◆ **Exercise requirements**: Take the line with "Viewport: 977px width, 495px" and every line after it in the data. Transcribe them exactly, through the last.
*** Block opens ***
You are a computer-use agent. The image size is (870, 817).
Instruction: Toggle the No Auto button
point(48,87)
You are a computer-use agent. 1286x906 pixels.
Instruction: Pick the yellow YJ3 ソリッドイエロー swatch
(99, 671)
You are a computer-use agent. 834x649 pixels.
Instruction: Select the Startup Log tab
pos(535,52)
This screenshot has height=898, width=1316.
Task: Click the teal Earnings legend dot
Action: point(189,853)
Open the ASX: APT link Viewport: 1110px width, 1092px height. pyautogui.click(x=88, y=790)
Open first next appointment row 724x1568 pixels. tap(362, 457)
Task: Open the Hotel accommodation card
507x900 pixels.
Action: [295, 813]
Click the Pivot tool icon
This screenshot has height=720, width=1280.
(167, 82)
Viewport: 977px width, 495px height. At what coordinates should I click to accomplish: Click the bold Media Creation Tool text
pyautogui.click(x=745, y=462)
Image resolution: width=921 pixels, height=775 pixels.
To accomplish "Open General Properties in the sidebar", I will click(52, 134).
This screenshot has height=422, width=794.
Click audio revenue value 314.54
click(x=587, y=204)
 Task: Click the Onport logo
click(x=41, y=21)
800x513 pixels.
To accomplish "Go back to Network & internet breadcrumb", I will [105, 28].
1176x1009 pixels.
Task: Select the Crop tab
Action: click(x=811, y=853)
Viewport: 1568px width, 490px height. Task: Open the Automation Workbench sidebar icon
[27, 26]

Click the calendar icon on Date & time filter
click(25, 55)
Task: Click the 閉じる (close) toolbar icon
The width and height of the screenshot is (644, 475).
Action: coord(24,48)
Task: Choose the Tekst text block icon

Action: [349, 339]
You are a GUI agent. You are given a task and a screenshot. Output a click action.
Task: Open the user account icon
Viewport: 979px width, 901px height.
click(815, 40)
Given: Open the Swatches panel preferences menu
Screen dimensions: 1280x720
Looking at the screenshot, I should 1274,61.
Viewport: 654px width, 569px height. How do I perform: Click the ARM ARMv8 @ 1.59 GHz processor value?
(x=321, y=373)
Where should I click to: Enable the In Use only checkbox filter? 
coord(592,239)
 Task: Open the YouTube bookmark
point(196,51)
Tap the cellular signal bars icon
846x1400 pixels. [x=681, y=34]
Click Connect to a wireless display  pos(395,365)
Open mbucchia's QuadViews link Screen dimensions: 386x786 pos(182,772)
*** Block closes ***
◆ **Answer to this problem**:
Viewport: 977px width, 495px height. At what coordinates should I click to accomplish: Click the bold Media Creation Tool text
pyautogui.click(x=745, y=462)
Image resolution: width=921 pixels, height=775 pixels.
To accomplish "Open General Properties in the sidebar", I will click(52, 134).
This screenshot has height=422, width=794.
Click audio revenue value 314.54
click(x=587, y=204)
 Task: Click the Onport logo
click(x=41, y=21)
800x513 pixels.
To accomplish "Go back to Network & internet breadcrumb", I will [105, 28].
1176x1009 pixels.
Task: Select the Crop tab
Action: click(x=811, y=853)
Viewport: 1568px width, 490px height. Task: Open the Automation Workbench sidebar icon
[27, 26]

Click the calendar icon on Date & time filter
click(25, 55)
Task: Click the 閉じる (close) toolbar icon
The width and height of the screenshot is (644, 475).
Action: coord(24,48)
Task: Choose the Tekst text block icon

Action: [349, 339]
You are a GUI agent. You are given a task and a screenshot. Output a click action.
Task: Open the user account icon
Viewport: 979px width, 901px height.
click(815, 40)
Given: Open the Swatches panel preferences menu
Screen dimensions: 1280x720
Looking at the screenshot, I should 1274,61.
Viewport: 654px width, 569px height. How do I perform: Click the ARM ARMv8 @ 1.59 GHz processor value?
(x=321, y=373)
Where should I click to: Enable the In Use only checkbox filter? 
coord(592,239)
 Task: Open the YouTube bookmark
point(196,51)
Tap the cellular signal bars icon
846x1400 pixels. [x=681, y=34]
Click Connect to a wireless display  pos(395,365)
Open mbucchia's QuadViews link Screen dimensions: 386x786 pos(182,772)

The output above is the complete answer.